Dziesięć dni po buncie Grupy Wagnera w Rosji zdymisjonowano dyrektora agencji TASS. Zdaniem Kremla, państwowy serwis informacyjny "zbyt szczegółowo" opisał wydarzenia związane z marszem wojsk Jewgienija Prigożyna na Moskwę.
To pierwszy znany przypadek, gdy władze Rosji karzą cywilnego pracownika w związku z buntem najemników - informuje "The Moscow Times".
Dyrektor Generalny agencji informacyjnej TASS, Siergiej Michajłow został zwolniony 5 lipca, przez wicepremiera Rosji Dmitrija Czernyszenko, osobiście. Wiceszef rosyjskiego rządu zjawił się niespodziewanie w siedzibie agencji i oznajmił wskazując Michajłowa: "dyrektor złożył rezygnację z własnej woli". Jak można się domyślać, zdarzenie nie wywołało specjalnego oddźwięku w rosyjskich mediach.
Szef TASS został zwolniony za relacje z buntu najemników Jewgienija Prigożyna, które ukazywały się w państwowym serwisie. Zdaniem władz Kremla, informacje o czerwcowych wydarzeniach przedstawiane były zbyt szczegółowe i przedstawiały głównych polityków rosyjskich z Władimirem Putinem na czele, w niekorzystnym świetle.
"TASS opisał to wszystko zbyt szczegółowo i szybko. Dopadło ich jakieś szaleństwo. Zapomnieli, że ich głównym zadaniem nie jest informowanie, a przedstawianie prawidłowej ideologicznie wersji dla Kremla" - ocenił dla "The Moscow Times" jeden z anonimowych urzędników rosyjskich.
Rosyjskim władzom nie spodobało się, że opublikowano zdjęcia z przejmowania przez wagnerowców Rostowa nad Donem i zajęcia kwatery głównej Południowego Okręgu Wojskowego.
Rzecznik Kremla Dmitrij Pieskow zaprzeczył, gdy został zapytany, czy Michajłow został zdymisjonowany. "To zupełnie nie tak" - skomentował lakonicznie Pieskow.
Sam Michajłow nie chciał komentować zwolnienia. Jeden z jego znajomych stwierdził tylko, że dyrektor "nie miał zamiaru ustępować ze stanowiska". Jego byli współpracownicy powtarzają, że "Michajłow żądał przestrzegania podstawowych zasad dziennikarstwa".
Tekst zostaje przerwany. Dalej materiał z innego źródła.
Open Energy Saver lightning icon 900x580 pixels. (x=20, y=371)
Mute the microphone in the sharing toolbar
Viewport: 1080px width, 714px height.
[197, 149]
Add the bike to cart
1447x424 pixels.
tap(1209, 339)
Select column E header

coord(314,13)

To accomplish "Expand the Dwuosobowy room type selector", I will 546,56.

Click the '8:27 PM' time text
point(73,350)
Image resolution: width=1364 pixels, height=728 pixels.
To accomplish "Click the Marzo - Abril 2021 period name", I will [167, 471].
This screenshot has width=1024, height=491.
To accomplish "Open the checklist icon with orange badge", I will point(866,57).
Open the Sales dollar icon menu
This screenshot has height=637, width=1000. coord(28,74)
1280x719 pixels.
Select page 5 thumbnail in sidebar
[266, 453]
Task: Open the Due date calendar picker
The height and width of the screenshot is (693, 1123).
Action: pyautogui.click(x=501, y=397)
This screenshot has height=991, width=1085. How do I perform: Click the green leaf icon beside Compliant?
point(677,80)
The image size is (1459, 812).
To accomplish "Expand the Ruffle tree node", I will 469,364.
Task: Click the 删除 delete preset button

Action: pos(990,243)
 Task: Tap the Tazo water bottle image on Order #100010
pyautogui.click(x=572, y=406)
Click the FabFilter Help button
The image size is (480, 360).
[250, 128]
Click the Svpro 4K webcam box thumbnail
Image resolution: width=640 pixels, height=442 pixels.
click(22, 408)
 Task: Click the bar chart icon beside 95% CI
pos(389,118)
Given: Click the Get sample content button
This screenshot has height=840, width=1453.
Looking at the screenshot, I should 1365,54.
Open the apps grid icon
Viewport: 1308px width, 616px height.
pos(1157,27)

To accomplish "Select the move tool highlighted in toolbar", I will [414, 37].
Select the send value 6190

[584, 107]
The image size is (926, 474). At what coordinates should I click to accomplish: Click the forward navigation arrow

Oficjalnym powodem, dla którego zażądano dymisji dyrektora było to, że 24 czerwca, czyli w dniu, gdy bunt najemników został stłumiony - opuścił Moskwę. Co prawda jego podróż była wcześniej zaplanowana, o czym Michajłow informował. Zabrał też ze sobą telefon służbowy, by być informowanym, ale to nie przekonało jego politycznych zwierzchników.
"Neutralność TASS nikomu się obecnie nie przyda. Jest czas wojny i zbliżają się wybory prezydenckie. Wódz (Putin) musi zwyciężyć w sposób absolutny. Pod rządami nowego dyrektora TASS będzie bardziej agresywny i prowokacyjny" - komentuje jeden z rosyjskich urzędników.